Tiba-tiba tersulut emosiku. Ah, betapa mengerikannya angka korupsi di negeriku. Masak sih Indonesia tidak sanggup untuk membangun kota semegah ini, sekedar untuk memindahkan ibukota dari Jakarta yang sudah padat itu. Pemandangan malam ini menjadi paradoks atas pembicaraan berapi-api para politisi dalam membangun bangsa. Karena kekayaan yang melimpah baik berwujud uang maupun sumber daya alam lainnya kini tidak lagi dalam kendali bangsa Indonesia. Bilakah kita bisa membangun monumen kebanggaan ini. Ini bukan soal bermegah-megahan kawan, tetapi bangsa ini perlu monumen kenangan yang menyatukan dan memberi inspirasi untuk generasi bangsa selanjutnya.
Kota Putrajaya adalah sebuah pesan untuk generasi Malaysia di masa yang akan datang, bahwa negara itu telah memasuki abad milinium. Mereka telah lepas landas dari masa negara berkembang menjadi negara yang maju. Bukankah ini sebuah visi yang besar sehingga masyarakat akan tergerak untuk berkembang mengikuti visi yang telah dibangun pemerintahnya. Bagaimana dengan negeri kita yang kebanayakan orangnya masih berkutat pada perebutan kekuasaan, mencela, dan mencibir karya orang lain. Ah, itu adalah hal-hal yang mesti kita kubur dan kita jauhkan dari telinga agar optimisme membangun Indonesia senantiasa menyala.

__Tugas Tertulis A__. Dalam teks tentang Putrajaya, ibu kota Indonesia hendak dipindahkan dari kota mana?
__Tugas Tertulis B__. Bagaimana isi teks tentang Putrajaya itu bila diringkas dalam dua kalimat?
__Tugas Tertulis C__. Teruskan tulisan tentang Putrajaya dan Indonesia itu dari kalimat terakhirnya.

__Data yang Diberikan__.
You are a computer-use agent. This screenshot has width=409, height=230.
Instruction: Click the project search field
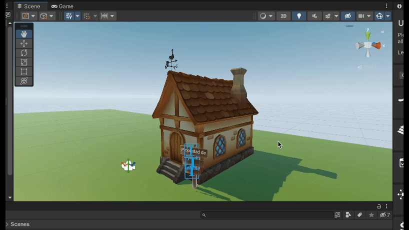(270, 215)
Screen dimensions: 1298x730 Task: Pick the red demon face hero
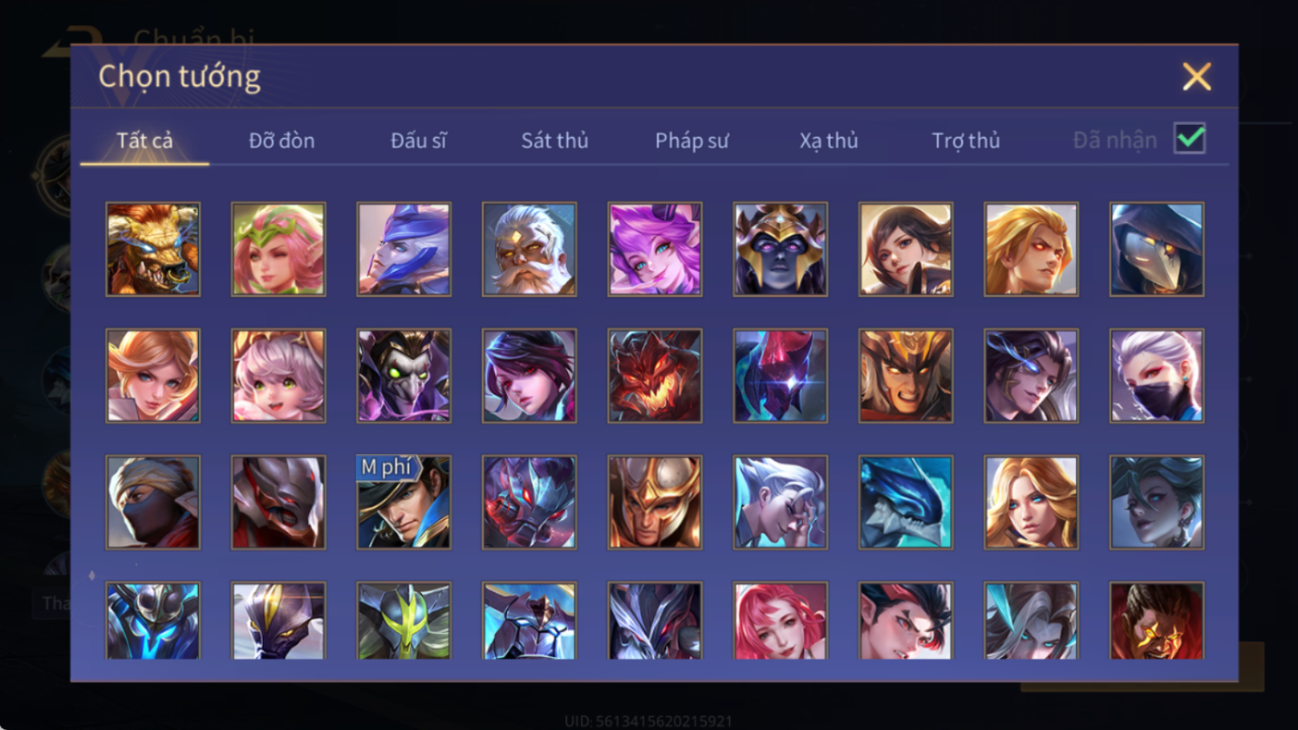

* * *

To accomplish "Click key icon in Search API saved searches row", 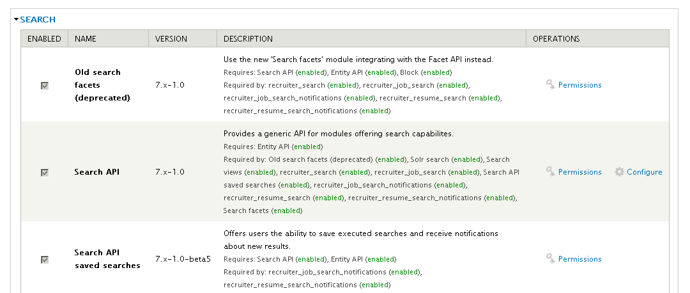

...

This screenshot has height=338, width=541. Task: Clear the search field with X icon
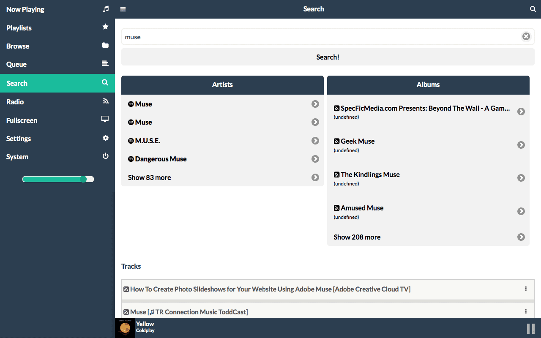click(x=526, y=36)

__Jawaban Benar A__. Dari Jakarta.

__Jawaban Benar B__. Teks ini mengungkapkan kekesalan atas tingginya korupsi di Indonesia, yang dianggap membuat negeri ini tak sanggup membangun kota semegah Putrajaya untuk memindahkan ibu kota dari Jakarta yang padat. Putrajaya digambarkan sebagai pesan bahwa Malaysia telah beralih dari negara berkembang menjadi negara maju, sementara banyak orang di Indonesia masih sibuk memperebutkan kekuasaan serta mencela karya orang lain.

__Jawaban Benar C__.
Perjalanan malam ini pun berakhir di Masjid Putra. Hingga akhirnya kami kembali pulang ke Putrajaya Sentral bersama seorang supir kelahiran Kediri tetapi telah menjadi warga negara Malaysia dan kini mendapatkan pekerjaan yang layak sebagai pengemudi transportasi umum di kawasan paling elit se-Malaysia itu. Mungkin aku harus kembali menengok bagaimana orang-orang Turki, Mesir, Arab dan banyak orang di Jerman ketika itu yang mereka menjadi warga negara Jerman namun selalu memberikan kecintaan dan pembelaan untuk tanah air mereka.
Mungkinkah orang-orang asal Indonesia di sana juga melakukan hal yang sama. Ah, itu terlalu naif mengingat sebenarnya dua bangsa ini sebenarnya serumpun, namun akhirnya terpecah oleh realita sejarah. Abang dan adik, kini mereka telah berjalan di atas laluannya sendiri-sendiri. Aku pun menunduk dalam kelesuan di perjalanan pulang menuju asrama mahasiswa Universitas Malaya, tempat penginapan Faqieh dan teman-temannya. Tempat penginapan yang ternyata jauh lebih murah dibandingkan Rumah Tumpangan, 25 MYR saja. Kabar baiknya, ada banyak kamar yang bisa disewa oleh publik, termasuk orang-orang yang sedang backpacker-an seperti kami.
bersambung ….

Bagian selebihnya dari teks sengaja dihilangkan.